(WHAT THE TASK ASKS)
Copy the records from the line containing "The image size" through the line containing "pyautogui.click(x=1290, y=275)", with both lines included.
***** TASK INPUT
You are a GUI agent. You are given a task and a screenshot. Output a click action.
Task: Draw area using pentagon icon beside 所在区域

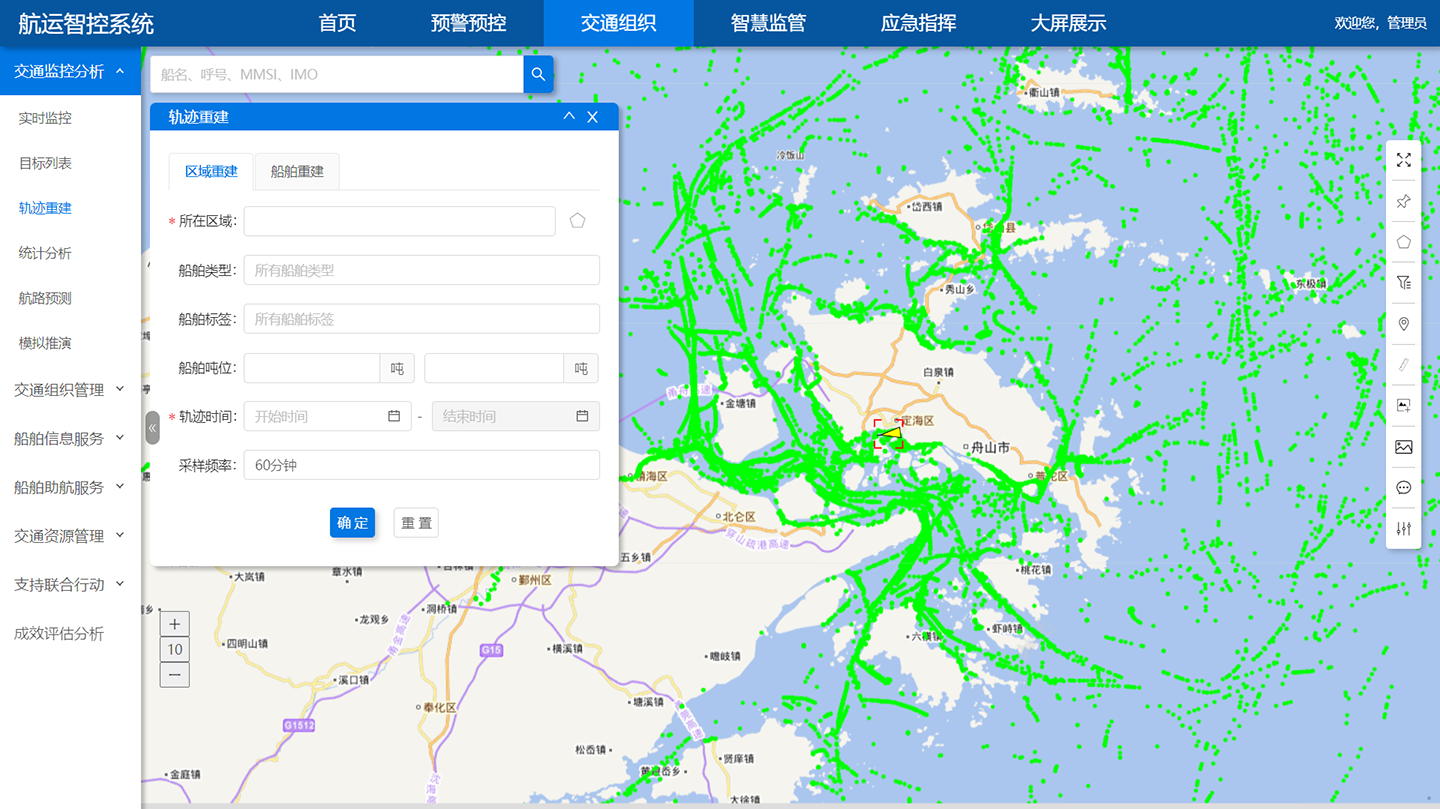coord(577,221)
**********
***** TASK INPUT
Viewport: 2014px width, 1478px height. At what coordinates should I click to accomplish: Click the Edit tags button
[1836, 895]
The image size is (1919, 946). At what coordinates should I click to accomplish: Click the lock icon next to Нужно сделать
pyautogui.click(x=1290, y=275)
**********
(TASK ANSWER)
The image size is (1919, 946). At what coordinates should I click to accomplish: Click the lock icon next to Нужно сделать
pyautogui.click(x=1290, y=275)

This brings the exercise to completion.